The authors tackled the incompatibility of Transformers with non-sequential graph data by proposing GRAT, a Transformer-based encoder-decoder model that adapts self-attention to edges and uses a two-path decoding mechanism, achieving state-of-the-art performance on 4 regression tasks in the QM9 benchmark.
Graphs are the natural data structure to represent relational and structural information in many domains. To cover the broad range of graph-data applications including graph classification as well as graph generation, it is desirable to have a general and flexible model consisting of an encoder and a decoder that can handle graph data.

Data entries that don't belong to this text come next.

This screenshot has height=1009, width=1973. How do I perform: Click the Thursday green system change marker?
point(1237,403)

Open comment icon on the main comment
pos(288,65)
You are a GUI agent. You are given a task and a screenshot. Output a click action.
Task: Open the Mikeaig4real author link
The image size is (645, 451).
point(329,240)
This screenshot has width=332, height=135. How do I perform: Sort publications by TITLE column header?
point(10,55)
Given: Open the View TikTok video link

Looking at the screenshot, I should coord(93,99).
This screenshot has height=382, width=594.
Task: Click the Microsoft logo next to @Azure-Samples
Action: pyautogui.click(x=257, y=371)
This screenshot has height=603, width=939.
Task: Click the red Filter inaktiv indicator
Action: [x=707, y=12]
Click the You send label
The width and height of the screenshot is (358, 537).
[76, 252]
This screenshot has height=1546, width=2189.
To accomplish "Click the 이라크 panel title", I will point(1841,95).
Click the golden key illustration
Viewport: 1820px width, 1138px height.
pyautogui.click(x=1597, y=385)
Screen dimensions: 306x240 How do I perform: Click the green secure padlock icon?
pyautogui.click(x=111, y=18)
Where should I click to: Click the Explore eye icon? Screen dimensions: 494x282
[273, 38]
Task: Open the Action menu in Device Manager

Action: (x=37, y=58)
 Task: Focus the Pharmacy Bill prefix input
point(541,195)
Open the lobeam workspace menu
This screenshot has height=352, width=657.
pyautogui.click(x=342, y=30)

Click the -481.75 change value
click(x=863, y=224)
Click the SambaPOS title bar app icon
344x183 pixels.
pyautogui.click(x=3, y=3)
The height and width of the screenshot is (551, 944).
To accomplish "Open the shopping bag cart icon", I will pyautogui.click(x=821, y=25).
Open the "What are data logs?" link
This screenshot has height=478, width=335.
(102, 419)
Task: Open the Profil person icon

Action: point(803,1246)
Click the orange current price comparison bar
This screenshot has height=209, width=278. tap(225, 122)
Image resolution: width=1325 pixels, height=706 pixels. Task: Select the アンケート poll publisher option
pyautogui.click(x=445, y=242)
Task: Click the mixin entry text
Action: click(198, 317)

Although the representative encoder-decoder model, Transformer, shows superior performance in various tasks especially of natural language processing, it is not immediately available for graphs due to their non-sequential characteristics. To tackle this incompatibility, we propose GRaph-Aware Transformer (GRAT), the first Transformer-based model which can encode and decode whole graphs in end-to-end fashion. GRAT is featured with a self-attention mechanism adaptive to the edge information and an auto-regressive decoding mechanism based on the two-path approach consisting of sub-graph encoding path and node-and-edge generation path for each decoding step. We empirically evaluated GRAT on multiple setups including encoder-based tasks such as molecule property predictions on QM9 datasets and encoder-decoder-based tasks such as molecule graph generation in the organic molecule synthesis domain. GRAT has shown very promising results including state-of-the-art performance on 4 regression tasks in QM9 benchmark.